It depends on how much time you have. Ideally, you’d go into the gym and walk on a treadmill for five minutes or jump rope until you break a sweat. Then you’d go through a series of mobility exercises—leg swings, arm circles, and similar moves that take you through the range of motion you’re going to use on your exercises. Then you’d do a few stretches for tight areas like the hips and pecs, pick up the weights and do a few light sets to find your groove, and get to work.

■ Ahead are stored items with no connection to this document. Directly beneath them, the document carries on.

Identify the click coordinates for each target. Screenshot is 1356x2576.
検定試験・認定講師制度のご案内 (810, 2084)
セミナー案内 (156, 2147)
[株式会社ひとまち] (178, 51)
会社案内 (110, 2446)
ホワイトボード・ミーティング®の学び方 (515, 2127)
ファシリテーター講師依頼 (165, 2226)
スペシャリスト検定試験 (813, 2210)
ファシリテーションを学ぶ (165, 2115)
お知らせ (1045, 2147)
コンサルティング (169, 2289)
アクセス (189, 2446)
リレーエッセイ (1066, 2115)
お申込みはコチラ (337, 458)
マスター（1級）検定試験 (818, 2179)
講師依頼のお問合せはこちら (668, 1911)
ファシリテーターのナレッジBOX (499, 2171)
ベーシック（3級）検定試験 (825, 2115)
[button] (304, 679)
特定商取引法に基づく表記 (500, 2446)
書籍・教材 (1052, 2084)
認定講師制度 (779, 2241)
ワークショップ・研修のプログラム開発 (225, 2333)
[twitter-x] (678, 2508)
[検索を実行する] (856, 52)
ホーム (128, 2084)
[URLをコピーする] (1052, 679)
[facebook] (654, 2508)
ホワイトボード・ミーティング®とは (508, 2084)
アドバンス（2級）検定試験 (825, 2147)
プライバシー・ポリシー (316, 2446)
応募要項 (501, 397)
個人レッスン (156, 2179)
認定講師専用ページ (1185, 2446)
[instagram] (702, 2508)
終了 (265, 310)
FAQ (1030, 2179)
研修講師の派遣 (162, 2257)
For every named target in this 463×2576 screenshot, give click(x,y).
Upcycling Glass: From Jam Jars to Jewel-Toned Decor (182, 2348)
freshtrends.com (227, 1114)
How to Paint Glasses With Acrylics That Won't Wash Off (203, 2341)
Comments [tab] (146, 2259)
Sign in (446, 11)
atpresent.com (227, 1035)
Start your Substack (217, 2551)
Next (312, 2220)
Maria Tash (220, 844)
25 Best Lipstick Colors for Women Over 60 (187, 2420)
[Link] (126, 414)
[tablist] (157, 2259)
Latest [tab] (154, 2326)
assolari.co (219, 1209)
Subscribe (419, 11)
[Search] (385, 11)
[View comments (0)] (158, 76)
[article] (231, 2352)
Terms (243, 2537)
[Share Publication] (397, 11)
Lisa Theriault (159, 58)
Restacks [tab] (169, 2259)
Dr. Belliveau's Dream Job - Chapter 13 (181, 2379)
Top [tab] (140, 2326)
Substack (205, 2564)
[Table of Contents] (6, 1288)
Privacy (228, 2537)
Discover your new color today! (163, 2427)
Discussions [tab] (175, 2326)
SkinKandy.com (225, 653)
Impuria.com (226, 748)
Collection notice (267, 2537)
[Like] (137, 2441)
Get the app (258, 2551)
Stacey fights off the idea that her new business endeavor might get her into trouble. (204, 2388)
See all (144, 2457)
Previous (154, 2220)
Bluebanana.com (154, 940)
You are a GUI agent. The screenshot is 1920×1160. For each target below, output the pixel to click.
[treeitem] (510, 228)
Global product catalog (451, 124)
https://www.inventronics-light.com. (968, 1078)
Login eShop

But the truth is, few people have time for all that, and we suspect you’re among them. To keep it simple, follow this rule: Never start lifting cold. Find a way to start sweating, whether it’s with calisthenics or a quick jog. The foam ¬roller—a long cylinder of dense foam your gym probably has parked in a corner—can be great for warm-ups. Lie on it and roll your muscles over it, pausing on spots where you feel tenderness. The foam roller acts as a sort of massage to work knots out of your muscles and enhance blood flow, and it improves flexibility right away.
From there, Bruno recommends stretching your pecs (chest), lats (back), hip flexors (the front of your hip), hip rotators (sides of your hips), and calves. Do two or three stretches per side for 30 seconds each. If you’re really short on time, you can build flexibility training into your workout. For instance, between sets of deadlifts, you can bend over and touch your toes, then squat down (called a toe-touch squat). Repeat for up to 10 reps, continue your rest period, and then do another set of deadlifts. You’ll get more mobile and warmer each set until you’re ready to do your hardest set.
One caveat here: Don’t do static stretches—where you hold a stretched position for time—between sets of an exercise that uses the same muscles. For instance, you wouldn’t want to stretch your pecs between sets of bench presses, as this may temporarily weaken these muscles, hurting the quality of later sets. However, it’s a good idea to stretch out the lower body while working the upper body, and vice versa.